Recorded data:
□ □ □ □ □ □ □

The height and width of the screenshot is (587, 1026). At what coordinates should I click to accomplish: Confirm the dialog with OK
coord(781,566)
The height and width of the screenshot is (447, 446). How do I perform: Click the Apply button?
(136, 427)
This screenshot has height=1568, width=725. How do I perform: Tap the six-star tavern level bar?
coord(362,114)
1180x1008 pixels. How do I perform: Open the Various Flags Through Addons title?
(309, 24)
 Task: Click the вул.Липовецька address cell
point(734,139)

□ □ □ □ □ □ □

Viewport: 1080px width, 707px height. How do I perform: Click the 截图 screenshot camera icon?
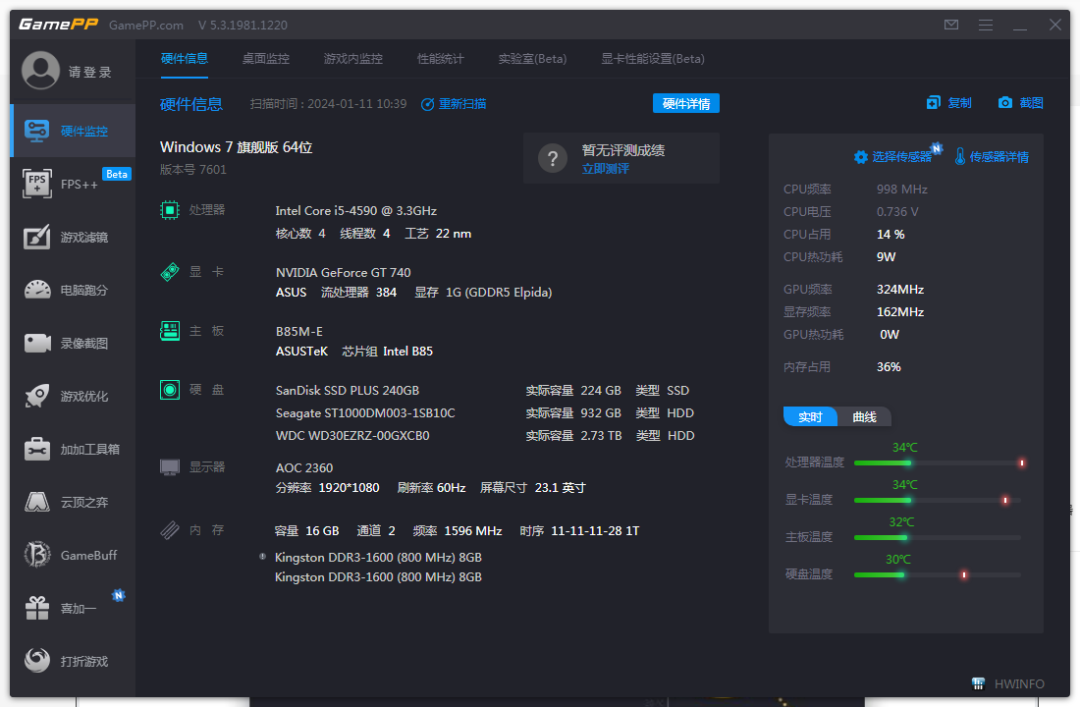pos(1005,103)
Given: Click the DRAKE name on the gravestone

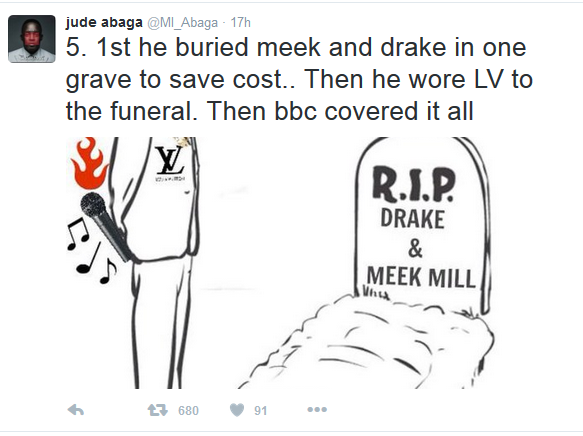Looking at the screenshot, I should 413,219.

□ □ □ □ □ □ □

Stated goal: List each row above that contains the word "width", copying those rows in full.

Exercise response:
The height and width of the screenshot is (587, 1026). At what coordinates should I click to accomplish: Confirm the dialog with OK
The height and width of the screenshot is (447, 446). How do I perform: Click the Apply button?
This screenshot has height=1568, width=725. How do I perform: Tap the six-star tavern level bar?
Viewport: 1080px width, 707px height. How do I perform: Click the 截图 screenshot camera icon?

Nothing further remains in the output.